Bruxelles – Il Canton Ticino, la parte di Svizzera dove si parla italiano, ha approvato con il 58% dei voti il referendum per una legge che dia preferenza ai residenti in materia di posti di lavoro, penalizzando in tal modo i “frontalieri”, in particolar modo i 60 mila italiani che ora lavorano lì.
Come spiega il sito del Corriere del Ticino, la proposta di referendum cantonale battezzata “Prima i nostri”era stata presentata dalla formazione populista Udc; la sua applicazione però – come ha avvertito lo stesso governo elvetico – si prevede tutt’altro che agevole a causa dei numerosi ostacoli legali dovuti sia alle leggi federali che regolano il mercato del lavoro che a quelle europee sulla libera circolazione delle persone e dei beni. Secondo alcuni giuristi elvetici sarebbe addirittura impossibile che queste norme entrino in vigore perché anticostituzionali. Inoltre, come ha ricordato anche il ministro degli Esteri italiano Paolo Gentiloni, “il referendum anti-frontalieri non ha per ora effetti pratici, ma senza la libera circolazione delle persone i rapporti tra la Svizzera e l’Ue sono a rischio”, ha avvertito il titolare della Farnesina in un tweet.
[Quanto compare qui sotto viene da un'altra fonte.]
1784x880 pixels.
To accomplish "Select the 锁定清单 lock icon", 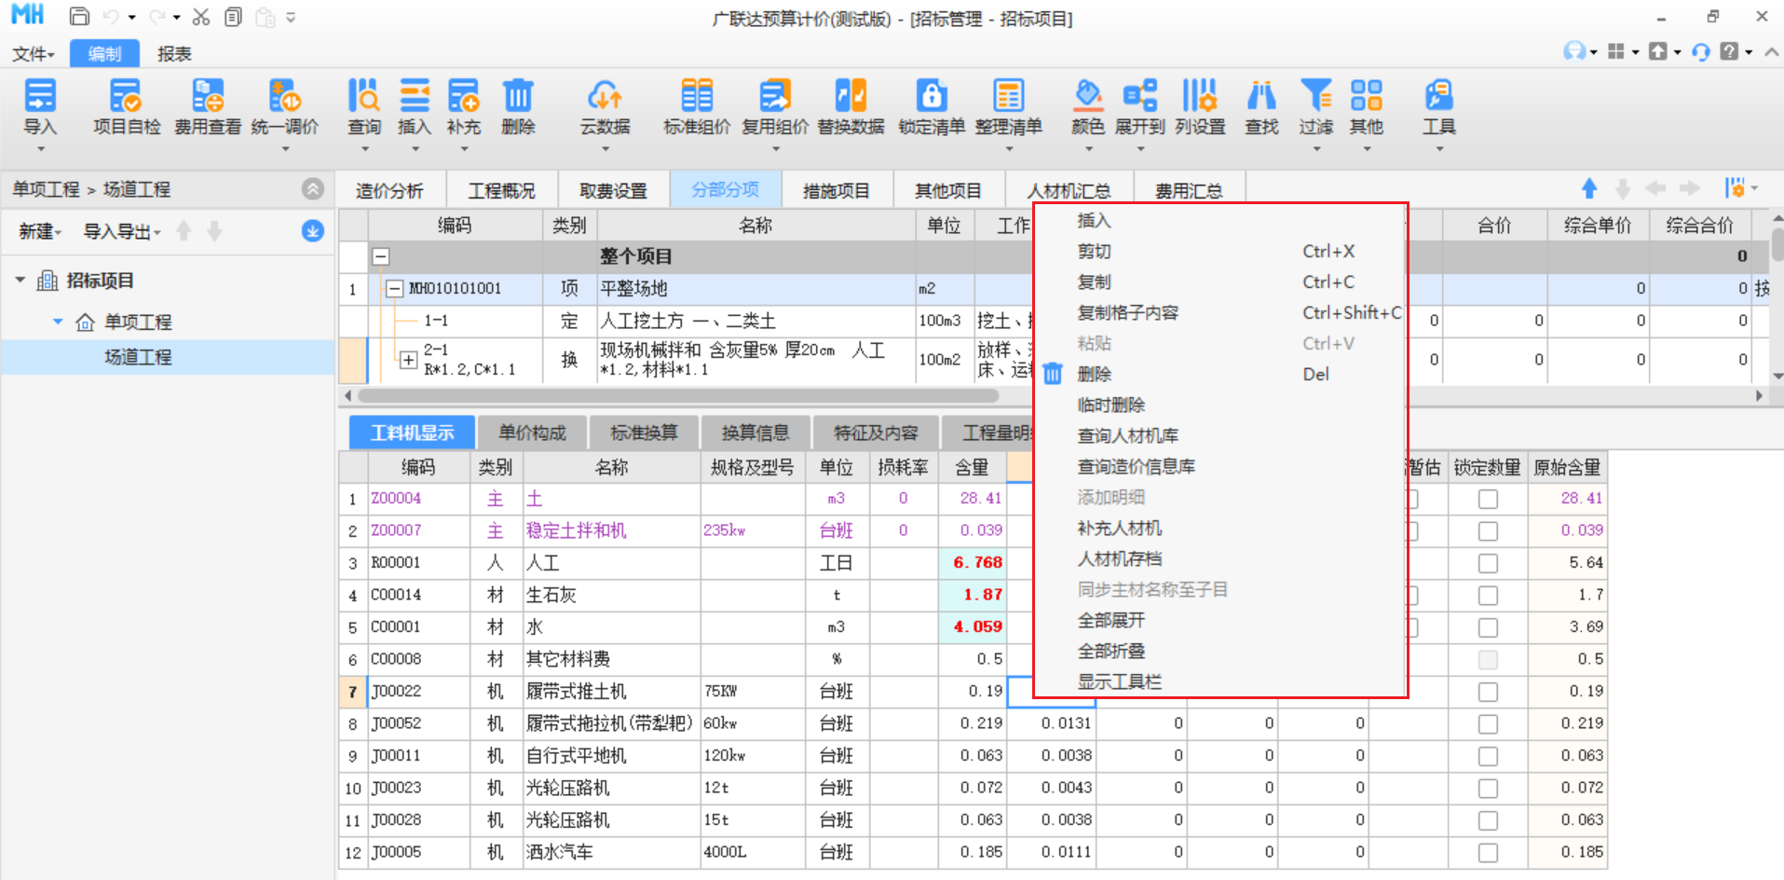I will [931, 97].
Il presidente della Regione Lombardia Roberto Maroni avverte che da oggi la Regione “predisporrà le adeguate contromisure per difendere i diritti dei nostri concittadini lavoratori”. L’europarlamentare di Forza Italia Lara Comi ha annunciato di aver scritto alla commissaria Ue al Lavoro Marianne Thyssen per chiederle di “avviare urgentemente la sospensione di tutti gli accordi ad oggi in essere tra Svizzera ed Europa”.
A Bruxelles si spiega che questo referendum “non semplifica il dialogo in corso” dal 2014, quando con un’altra consultazione popolare la Svizzera decise di porre un tetto al numero dei migranti. “Le quattro libertà fondamentali del Mercato unico (tra le quali c’è il libero movimento delle persone, ndr) sono inseparabili”, insistono a Bruxelles, dove un portavoce della Commissione spiega che “c’è ancora molto cammino da fare” nel negoziato bilaterale, il cui esito, inoltre dovrà avere non solo l’accordo della Commissione ma anche quello unanime degli Stati membri.